A weekend of IPv6 bug chasing
To enable me to actually test some ideas for IPv6 in libvirt’s virtual networking APIs, I recently purchased a LinkSys WRT54GL wireless router which was promptly flashed to run OpenWRT. I won’t go into all the details of the setup in this post, it suffices to say that thanks to the folks at SIXXS my home network has a globally routable IPv6 /48 subnet (no stinking NAT required!). That gives me 80 bits of addressing to use on my LAN – enough to run a good sized handful of virtual machines :-) With a little scripting completed on the LinkSys router, full IPv6 connectivity is provided to any machine on the LAN which wants it. Which is more or less where the “fun” begins
Initially I was just running radvd to advertise a /64 prefix for the LAN & letting devices do autoconfiguration (they basically combine the /64 prefix with their own MAC address to generate a globally unique 128-bit IPv6 address. As part of my exploration for IPv6 support in libvirt though, I wanted to give DHCPv6 a try too.
It was fairly straightforward – much like DHCP on IPv4 you tell the DHCPv6 server what address range it can use (make sure that matches the range that radvd is advertising) and then configure the networking scripts on the client to do DHCP instead of autoconfiguration (basically add DHCPV6C=yes to each interface config). In debugging this though I came across a fun bug in the DHCPv6 client & server in Fedora – it consistently passes in sizeof(sockaddr_in6.sa_addr) as the salen parameter to getnameinfo() which it should be sizeof(sockaddr_in6).
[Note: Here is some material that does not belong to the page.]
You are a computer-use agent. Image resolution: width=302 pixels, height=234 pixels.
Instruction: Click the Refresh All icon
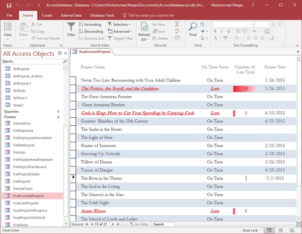[144, 28]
So all getnameinfo() calls were failing – fortunately this didn’t appear to have any operational ill-effects to the DHCPv6 client/server – it just means that your logs don’t include details of the addresses being handed out / received. So that was IPv6 bug #1
With globally routable IPv6 addresses now being configured on my laptop, it was time to try browsing some IPv6 enabled websites. If you have a globally routable IPv6 address configured on your interface, then there’s no magic config needed in the web browsers – the getaddrinfo() calls will automatically return an IPv6 address for a site if it is available. BTW, if you’re still using the legacy gethostbyname() calls when writing network code you should really read Uli’s doc on modern address resolution APIs. Suffice to say, if you use getaddrinfo() and getnameinfo() correctly in your apps, IPv6 will pretty much ‘just work’. Well, while the hostname lookups & web browsers were working correctly, all outgoing connections would just hang. After much debugging I discovered that while the SYN packet was going out the default ip6tables firewall rules were not letting the reply backthrough, so the connection never got established. In IPv4 world there is a rule using conntrack to match on ‘state = RELATED,ESTABLISHED’ but there was no equivalent added in the IPv6 firewall rules. That gives us IPv6 bug #2
With that problem temporarily hacked/worked around by allowing all port 80 traffic through the firewall, web browsing was working nicely. For a while at least. I noticed that inexplicably, every now & then, my network device would loose all its IPv6 addresses – even the link local one! This was very odd indeed & I couldn’t figure out what on earth would be causing it. I was about to resort to using SystemTAP when I suddenly realized the loss of addresses co-incided with disconnecting from the office VPN. This gave two obvious targets for investigation – NetworkManager and/or VPNC. After yet more debugging and it transpired that when a VPN conenction is torn down, NetworkManager flushes all addresses & routes from the underlying physical device, but then only re-adds the IPv4 configuration. The fix was this was trivial – during the initial physical device configuration NetworkManager already has code to automatically add an IPv6 link-local address – that code just needed to be invoked from the VPN teardown script to re-add the link-local address after the device was flushed. Finally we have IPv6 bug #3. Only 3 minor, edge-case bugs is pretty good considering how few people actively use this stuff.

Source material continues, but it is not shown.